SOURCE INFORMATION
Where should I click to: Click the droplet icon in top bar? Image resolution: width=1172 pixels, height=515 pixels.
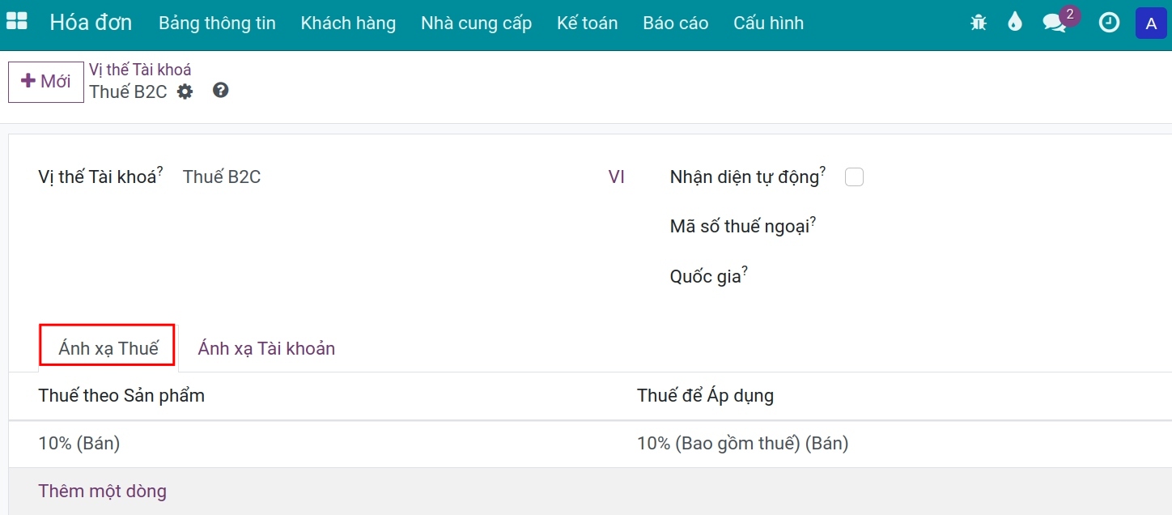(x=1015, y=23)
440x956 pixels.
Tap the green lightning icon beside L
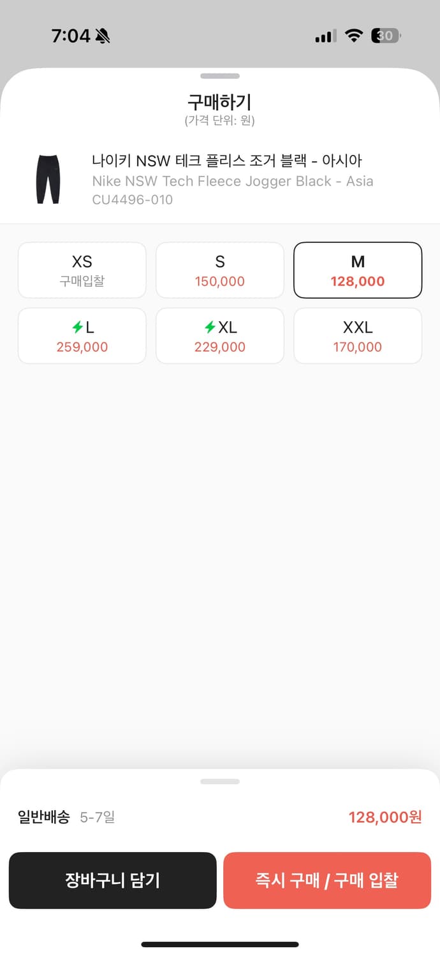(77, 328)
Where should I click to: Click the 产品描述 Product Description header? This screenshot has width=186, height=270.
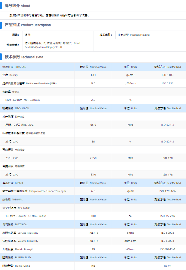tap(28, 25)
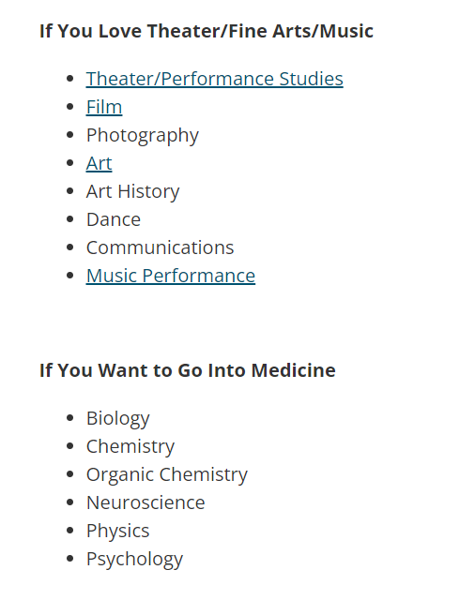Click the Communications list item

pos(160,248)
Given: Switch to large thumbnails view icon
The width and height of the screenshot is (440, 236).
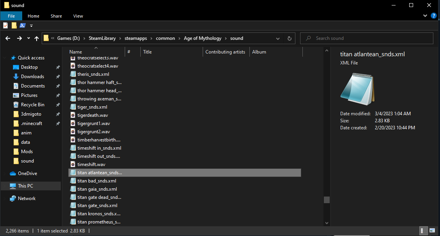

TASK
Would you restate word for word only the lines from the one containing "Where should I click to: Click the 产品描述" to the final line of the material, both ends included, without any pictures?

SOLUTION TO THIS TASK
Where should I click to: Click the 产品描述 Product Description header? This screenshot has width=186, height=270.
tap(28, 25)
Click the Communications list item

pos(160,248)
Given: Switch to large thumbnails view icon
The width and height of the screenshot is (440, 236).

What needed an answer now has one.